▸ TASK BRIEF
Format the part of the data that opens with the line containing "Given: Select the 1M time range" and closes with the line containing "Looking at the" as a Markdown table with the columns Row and Line, skipping blank lines. Cover only that part, and leave the pictures out of your answer.

INFORMATION SHOWN start

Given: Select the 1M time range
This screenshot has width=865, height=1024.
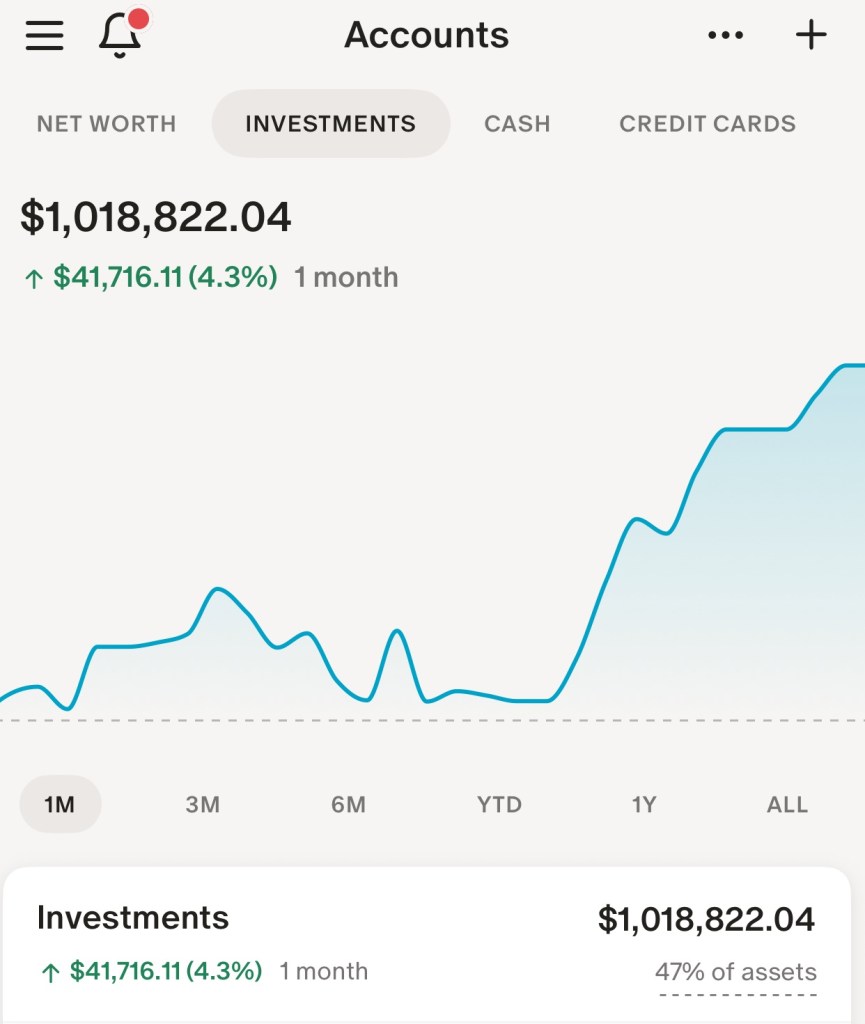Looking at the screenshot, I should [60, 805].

INFORMATION SHOWN end
INFORMATION SHOWN start

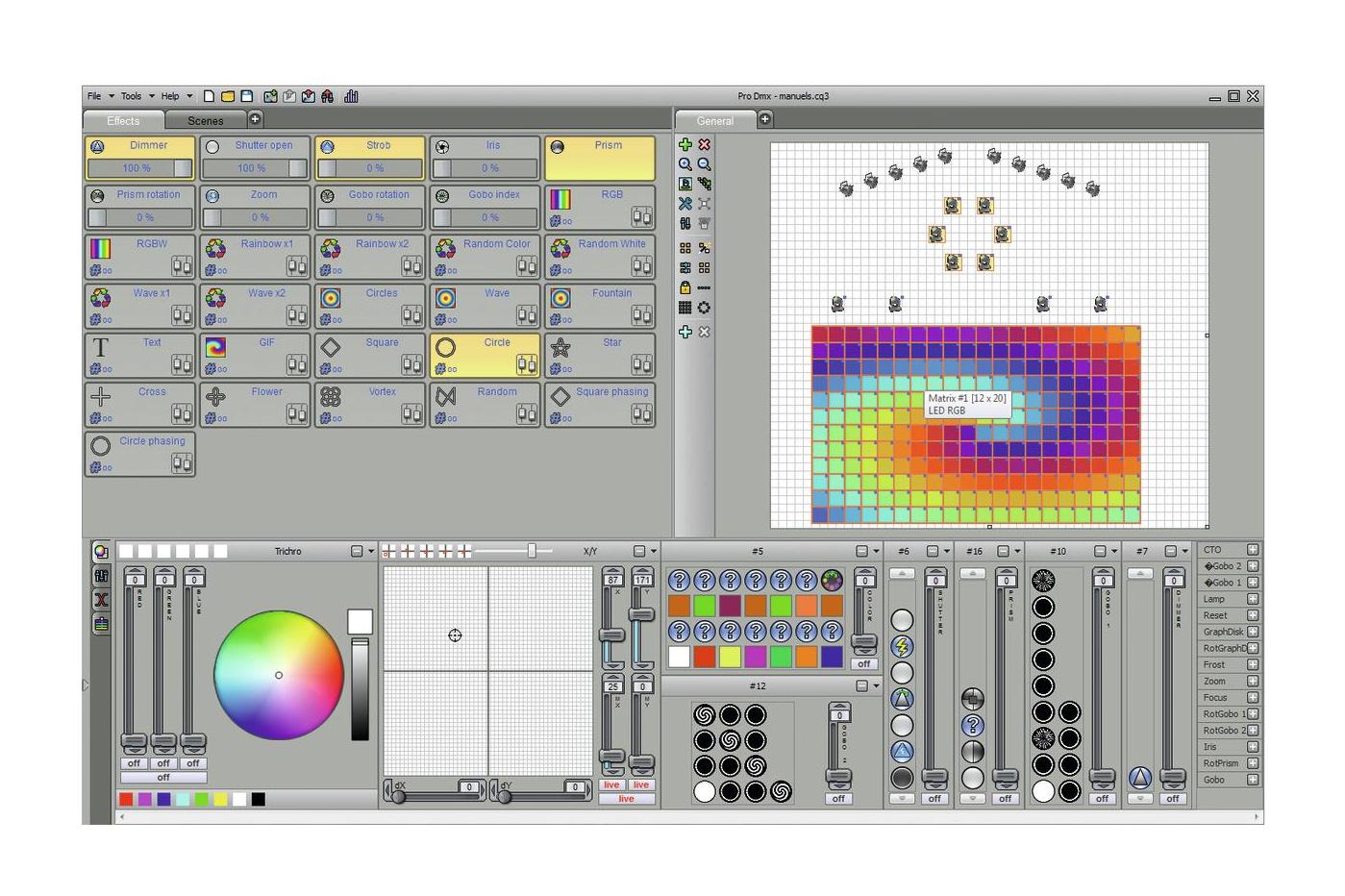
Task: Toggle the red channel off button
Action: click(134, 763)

INFORMATION SHOWN end

▸ TASK RESPONSE
| Row | Line |
|---|---|
| 1 | Given: Select the 1M time range |
| 2 | This screenshot has width=865, height=1024. |
| 3 | Looking at the screenshot, I should [60, 805]. |